(Beginning of Data extract)
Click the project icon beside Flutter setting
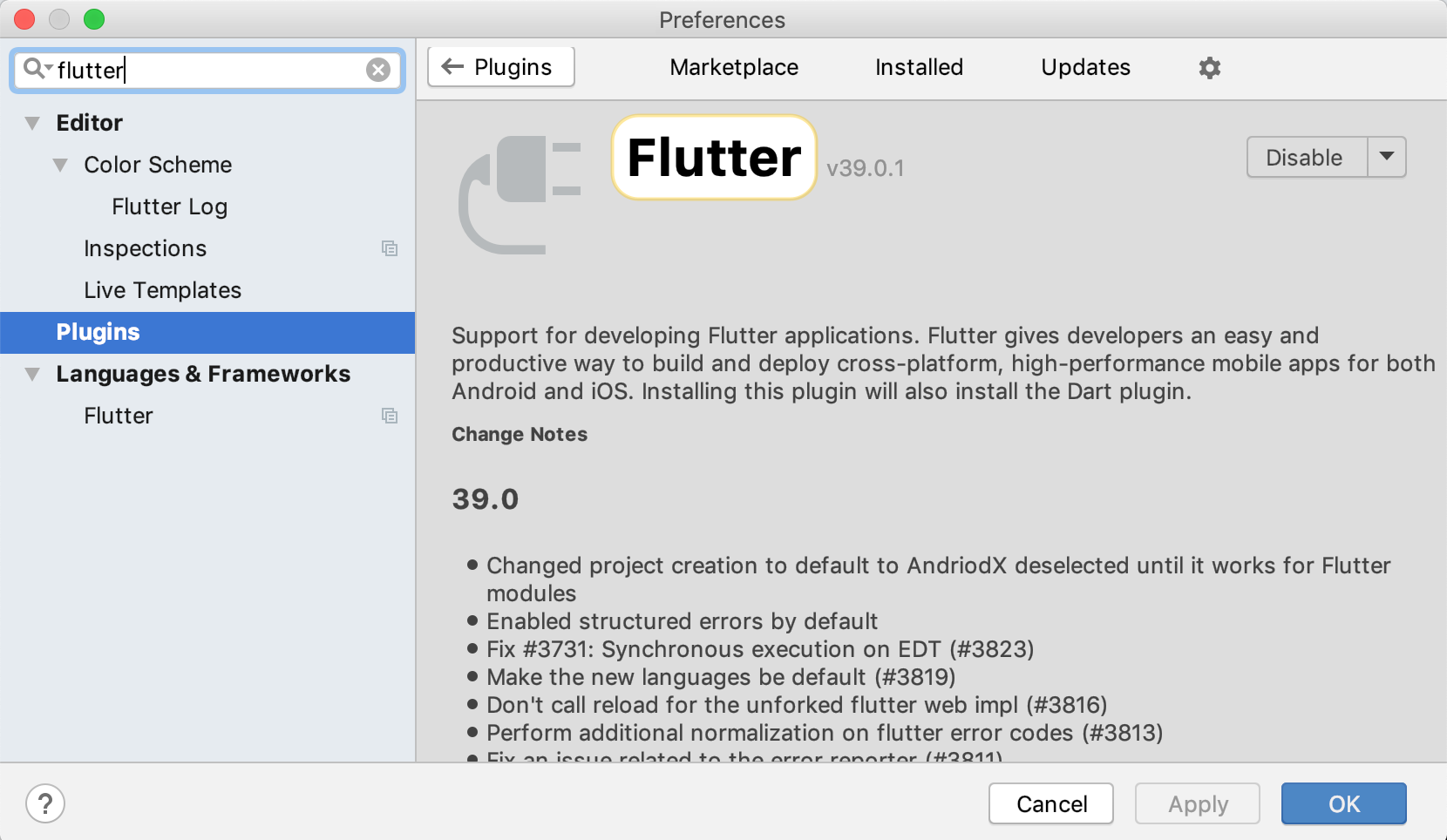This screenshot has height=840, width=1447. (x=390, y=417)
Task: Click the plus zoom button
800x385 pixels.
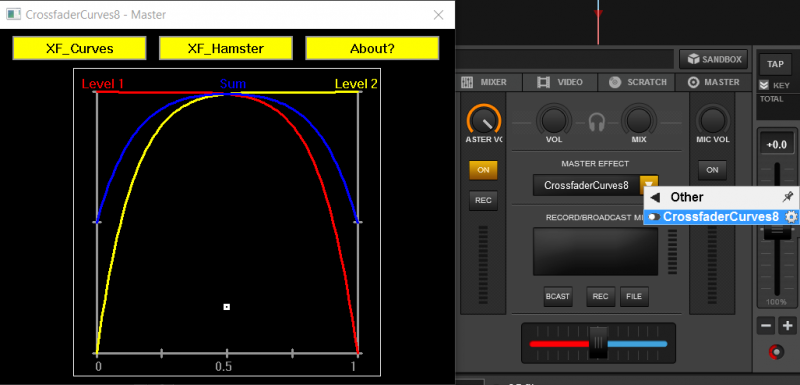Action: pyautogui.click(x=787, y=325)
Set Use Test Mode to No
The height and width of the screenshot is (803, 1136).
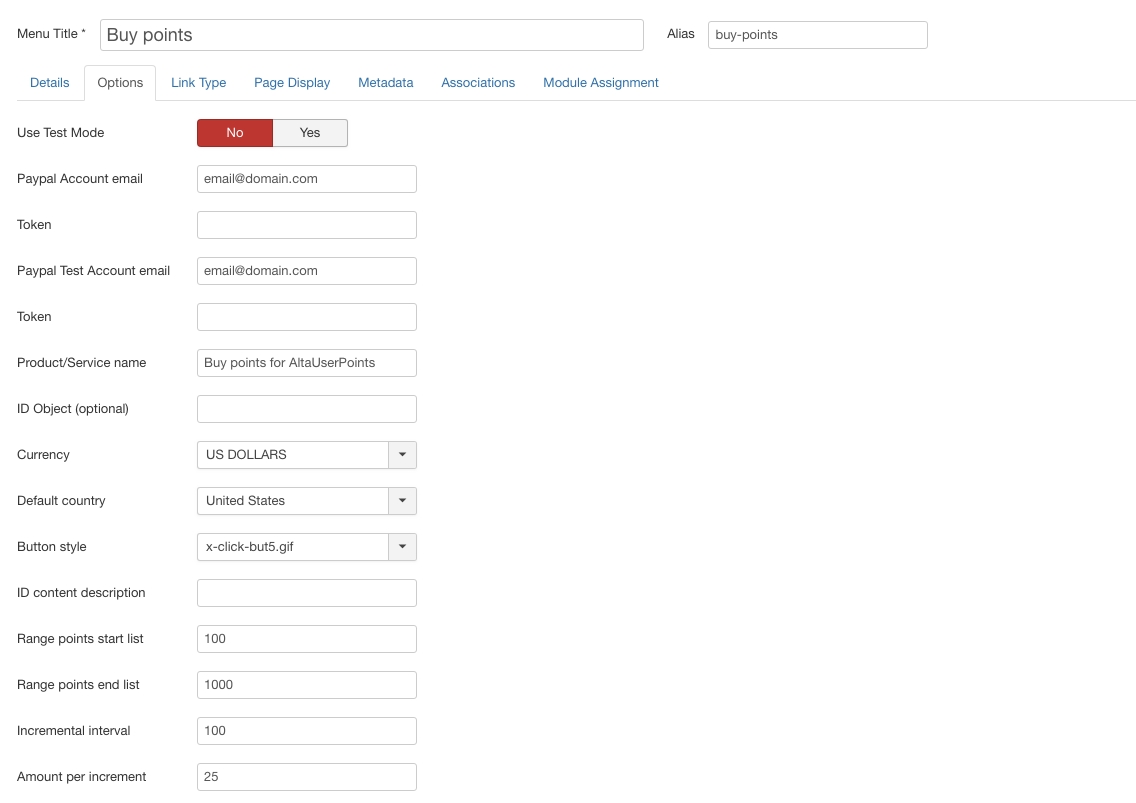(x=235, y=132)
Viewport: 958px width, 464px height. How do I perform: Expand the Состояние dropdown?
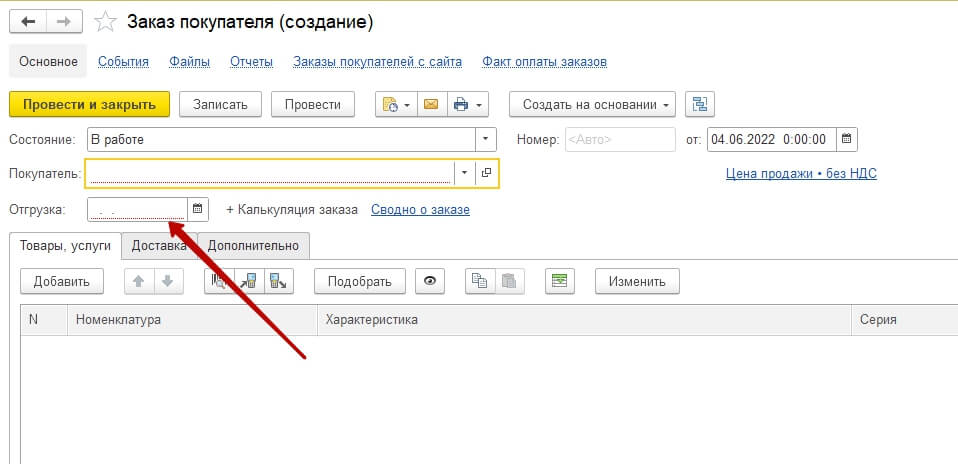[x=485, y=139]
(End of Data extract)
- Exercise objective: Exclude images. Return the data above verbatim.

- Written answer:
Click the project icon beside Flutter setting
This screenshot has height=840, width=1447. (x=390, y=417)
Task: Click the plus zoom button
800x385 pixels.
Action: pyautogui.click(x=787, y=325)
Set Use Test Mode to No
The height and width of the screenshot is (803, 1136).
(x=235, y=132)
Viewport: 958px width, 464px height. How do I perform: Expand the Состояние dropdown?
[x=485, y=139]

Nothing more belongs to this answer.